Regime de propriedade
A proposta de lei amplia o número de estações que uma pessoa singular ou colectiva pode deter. Das actuais cinco estações em todo o território nacional, cada operador pode deter até 10 por cento do número de licenças de rádios locais atribuídas em todo o país. Ou seja, sendo que actualmente existem mais de 300 rádios locais, cada operador pode passar a deter cerca de três dezenas de licenças. Contudo, na mesma área de cobertura, distrito, área metropolitana ou ilha, caso das regiões autónomas, não é possível a mesma pessoa singular ou colectiva possuir um número igual ou superior a 50 por cento dos títulos atribuídos a essa área geográfica.
Mudança de propriedade
Apesar de manter o princípio de intransmissibilidade das licenças e autorizações, o novo projecto abre uma excepção no caso das cooperativas, associações ou outras entidades sem fins lucrativos. Neste caso, a Entidade Reguladora para a Comunicação Social pode autorizar a transmissão da licença para “entidades congéneres, quando esta seja comprovadamente necessária para a salvaguarda do projecto licenciado”, possibilidade que só pode ser exercida dois anos após a última alteração do projecto autorizada pelo organismo regulador.
Emissão em cadeia
É permitida a emissão em cadeia até seis serviços de programas (anteriormente apenas eram permitidos quatro) desde que pertençam a diferentes distritos e a concelhos não contíguos a que podem acrescer mais dois nas regiões autónomas. Os serviços de programas que integrem uma cadeia “devem transmitir um mínimo de seis horas de programação própria, a emitir entre as sete e as 24 horas”. No actual diploma o número de horas obrigatórias é de oito, sendo também forçoso que os serviços de programas generalistas ou temáticos informativos produzam um mínimo de “três serviços noticiosos respeitantes à sua área geográfica”, valor que se reduz a dois blocos informativos na nova proposta.
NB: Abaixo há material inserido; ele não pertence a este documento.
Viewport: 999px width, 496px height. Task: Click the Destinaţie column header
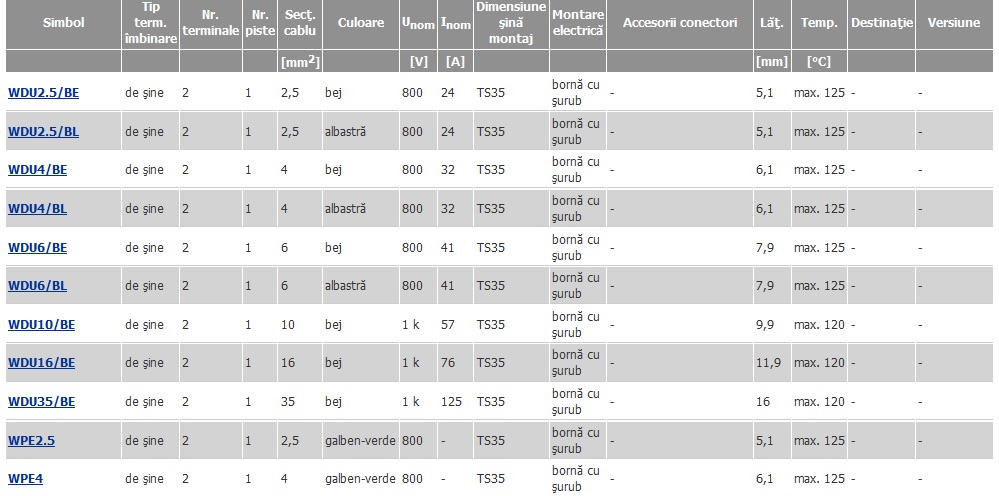[x=882, y=24]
A proposta de Lei também põe fim à obrigatoriedade de em cada município pelo menos uma frequência estar afecta a um serviço de programas generalista.
Quotas de música
A nova Lei impõe uma quota de música de 25 por cento da programação musical dos serviços de programas. A Lei 7/2006 de 3 de Março, que regula as quotas de música, estipulava uma margem entre 25 a 40 por cento. No caso do serviço público, o diploma remete para o contrato de concessão, que estipula uma quota de 60 por cento de música portuguesa no serviço público de rádio.
Restrições
O projecto de Lei mantém as restrições ao exercício de actividade de rádio, bem como o seu financiamento, directa ou indirectamente, por partidos, associações políticas, sindicatos, associações patronais e profissionais, “salvo” se a actividade for “exercida através da internet” e consistir em serviços de programas de “natureza doutrinária, institucional ou científica”. A mesma regra aplica-se ao Estado e suas participadas. Todavia, o novo diploma abre a possibilidade da concessão de incentivos das autarquias à actividade de rádio, embora “sujeita a aprovação por maioria de dois terços dos deputados municipais eleitos”.
Regime sancionatório
Reduzir para um terço o montante máximo das contra-ordenações quando os ilícitos são cometidos por serviços de programas de cobertura local é uma das alterações contidas no novo diploma. As coimas oscilam, consoante o ilícito cometido, entre 1.250 euros a um máximo de 100 mil euros.